Bodyweight Variability May Increase Risk for Major CV Events in Type 2 Diabetes Patients: New Study

Persons with type 2 diabetes who either gained or lost 5% of baseline bodyweight were found to be at higher risk for heart failure, MI, and all-cause death.


A gain or loss of more than 5% bodyweight over a 2-year period was associated with an increased risk for major adverse cardiovascular events among more than 1.5 million adults with type 2 diabetes (T2D) according to new findings from a group of researchers in South Korea.

The strongest association, as reported in Diabetes Care, was seen between heart failure (HF) risk and participants who either lost or gained up to 10% of their baseline bodyweight.

Senior author Hyung-Kwan Kim, MD, PhD, of the Seoul National University Hospital, Republic of Korea, and colleagues cite as background for the study the still “elusive” association between weight loss and specific cardiovascular disease events including HF, myocardial infarction (MI), ischemic stroke (IS), atrial fibrillation (AF), and all-cause death in patients with T2D, even though the benefits of weight loss on overall metabolic profiles in this population are well known.

For the longitudinal study, Kim et al used the Korean National Health Insurance Service database to screen patients with general health check-ups twice in a 2-year period between 2009 and 2011. The investigators identified 1 522 241 adults who had T2D and no history of major cardiovascular events. Average cohort age was 56.3 years and 63.7% were men.

At the end of a median 7-year follow up, the researchers stratified patients according to the magnitude of bodyweight change between the 2 documented general health visits: weight loss of ≤10%, 10% to ≤ 5%, 5% to ≤5% and weight gain of 5% to ≤10% and >10%.

They found that most of the participants didn’t gain or lose more than 5% of their baseline weight during the 2-year period. However, 8% of patients gained 5-10% and 2% gained still more. When they looked at weight loss, 12% of the group lost 5-10% and 3% lost >10%. At baseline, BMI in the group with the most weight loss was 22/7 kg/m2 and 26.2 kg/m2 in the group with the greatest weight gain.

Incident cardiovascular events during follow-up were MI 32 106, IS 44 406, AF 34 953, HF 68 745, and all-cause deaths 84 635.

The researchers found the strongest associations were for HF, with adjusted incidence rates per 1000-person years of:

  • 10.73 loss of >10% bodyweight
  • 7.95 loss of 5-10%
  • 6.44 weight remained stable
  • 7.00 gain of 5-10% 
  • 8.77 gain of >10%

After multivariable adjustment, there was a significant increase in risk for HF among people who lost or gained at least 5% of baseline weight vs those whose weight was stable; hazard ratios ranged from 1.13 to 1.41, according to the study.

Collected data
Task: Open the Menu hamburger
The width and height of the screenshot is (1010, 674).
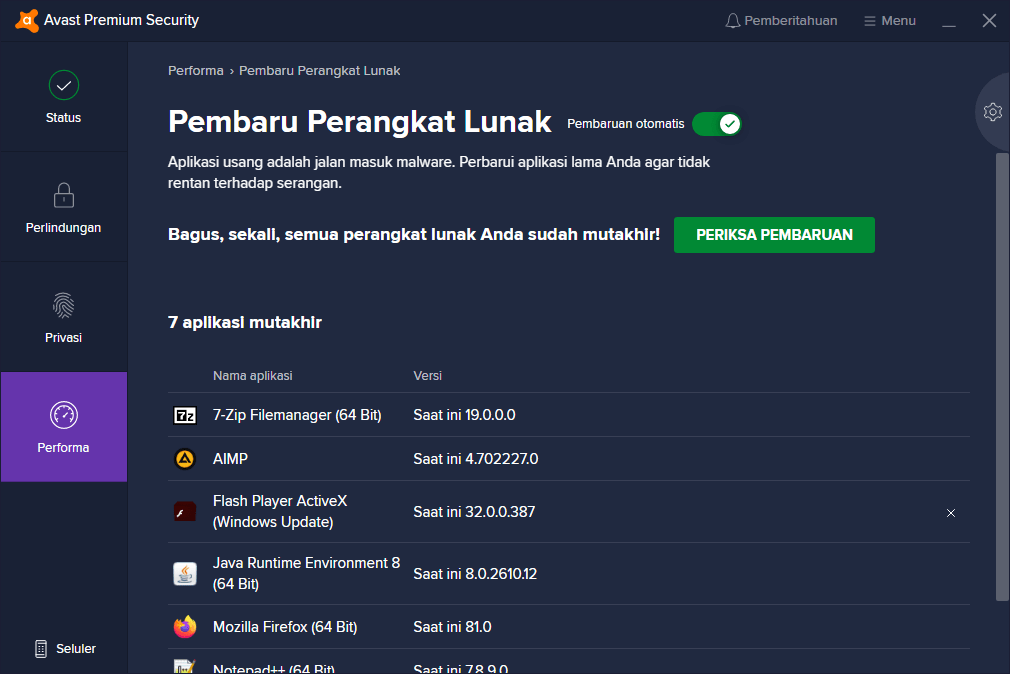Action: point(889,21)
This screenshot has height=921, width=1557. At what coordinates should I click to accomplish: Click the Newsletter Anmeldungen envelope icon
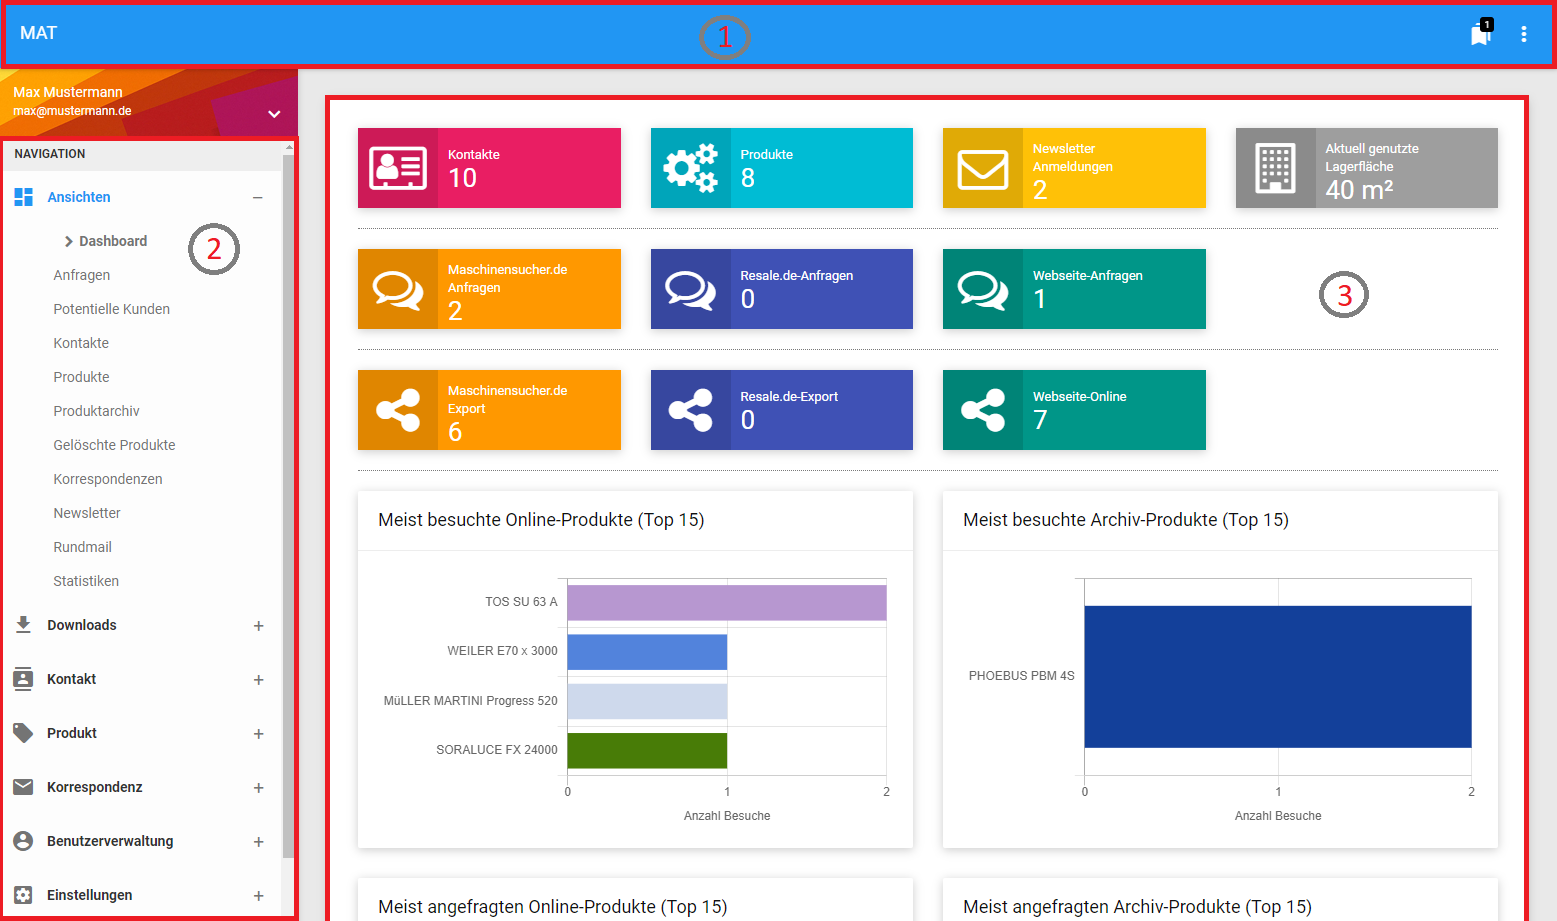pos(982,169)
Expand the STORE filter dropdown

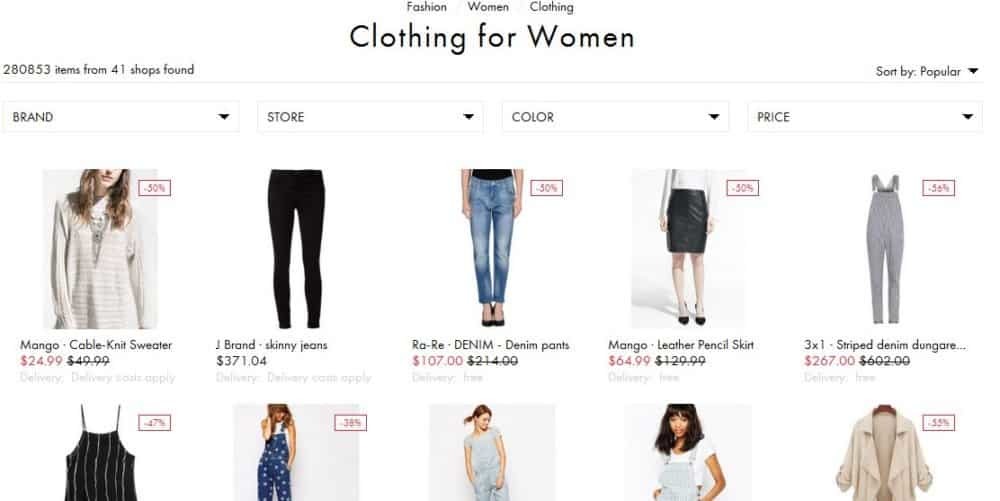tap(370, 117)
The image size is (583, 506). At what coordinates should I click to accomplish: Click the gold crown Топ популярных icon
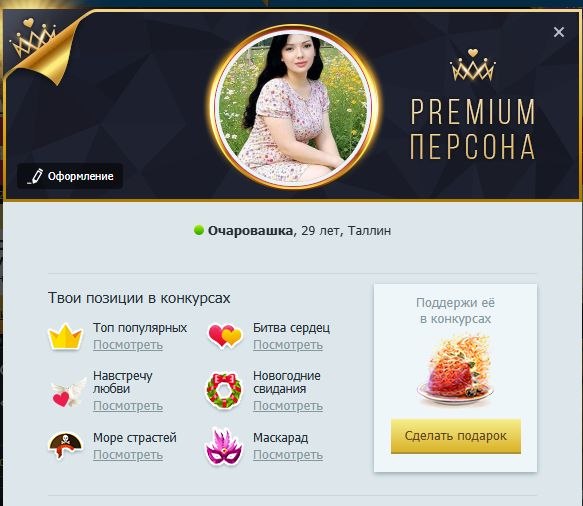tap(65, 336)
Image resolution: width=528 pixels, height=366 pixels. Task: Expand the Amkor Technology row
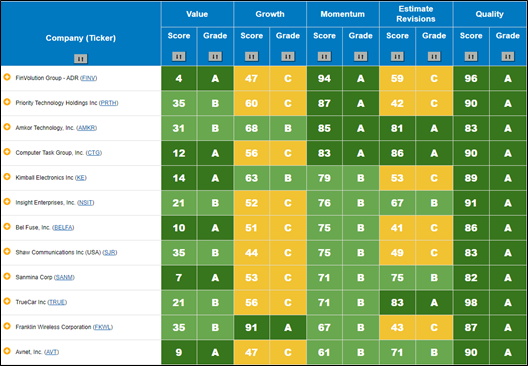click(x=7, y=127)
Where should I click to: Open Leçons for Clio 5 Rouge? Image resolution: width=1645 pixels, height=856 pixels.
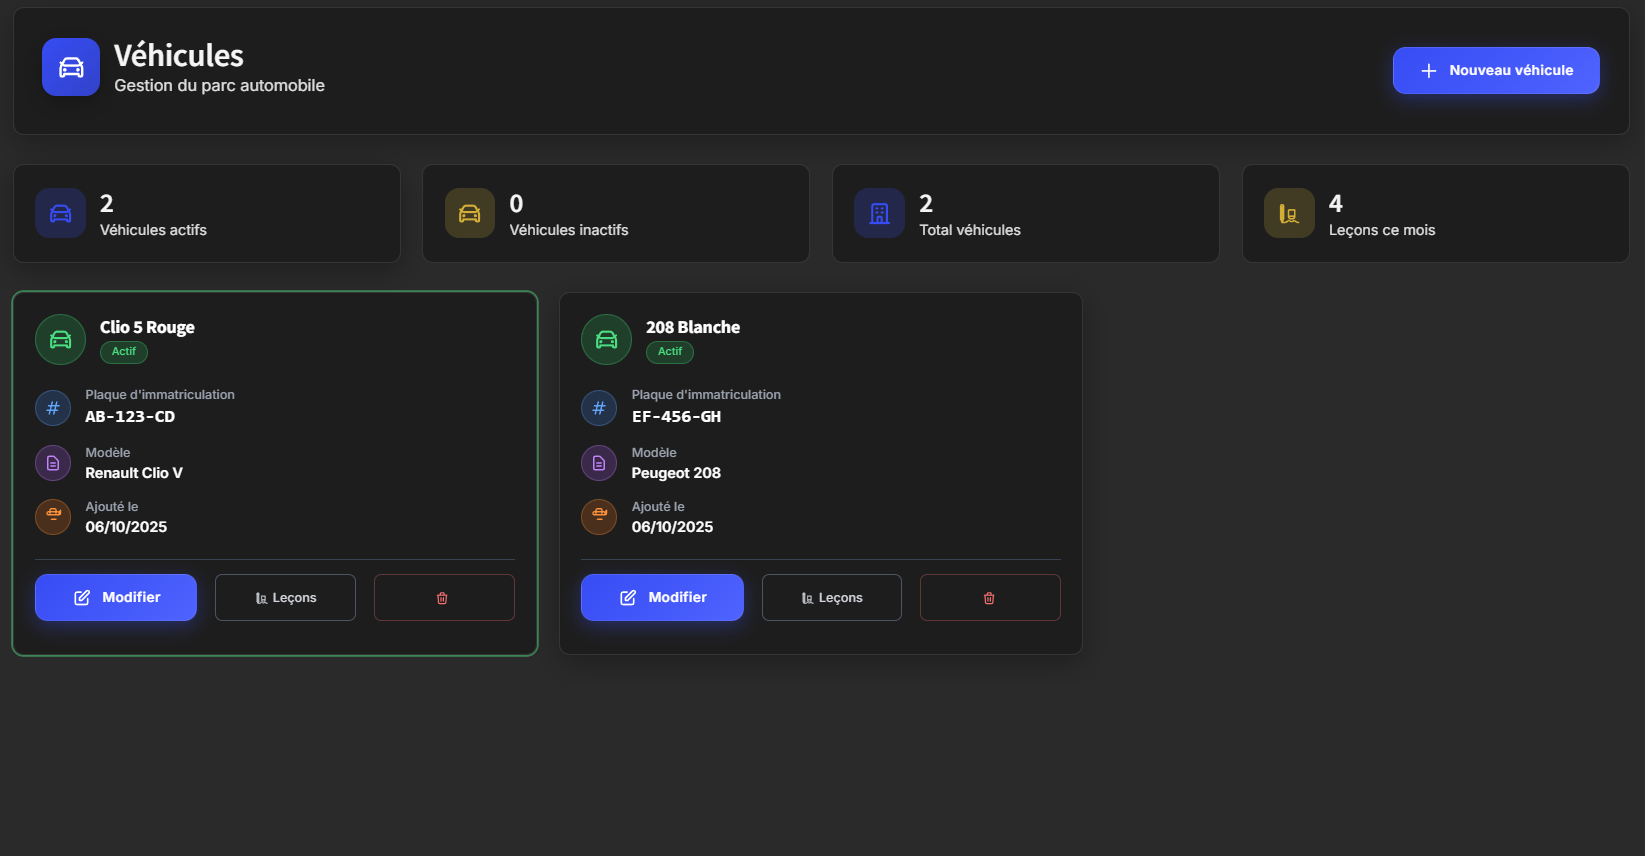(x=285, y=598)
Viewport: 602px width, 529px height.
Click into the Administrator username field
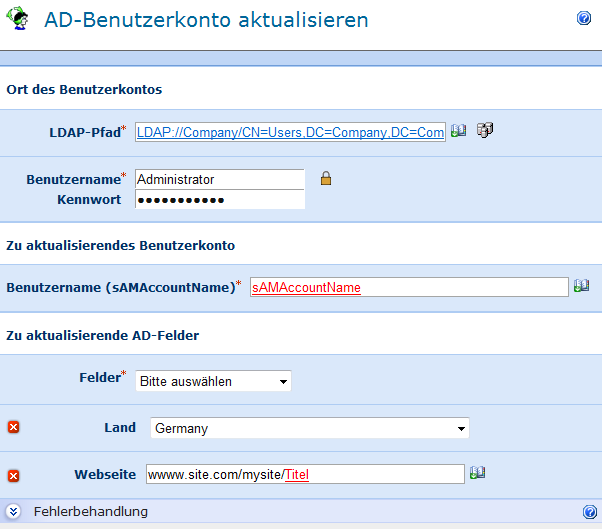(219, 179)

▶ **Required work**:
1. Which incident events during follow-up does the diabetes article report, and what count does it give for each?
2. From the diabetes article, extract everything from "Bodyweight Variability May" down to "and all-cause death.".

▶ **Solutions per task**:
1.
MI: 32 106
IS: 44 406
AF: 34 953
HF: 68 745
All-cause deaths: 84 635

2.
Bodyweight Variability May Increase Risk for Major CV Events in Type 2 Diabetes Patients: New Study

Persons with type 2 diabetes who either gained or lost 5% of baseline bodyweight were found to be at higher risk for heart failure, MI, and all-cause death.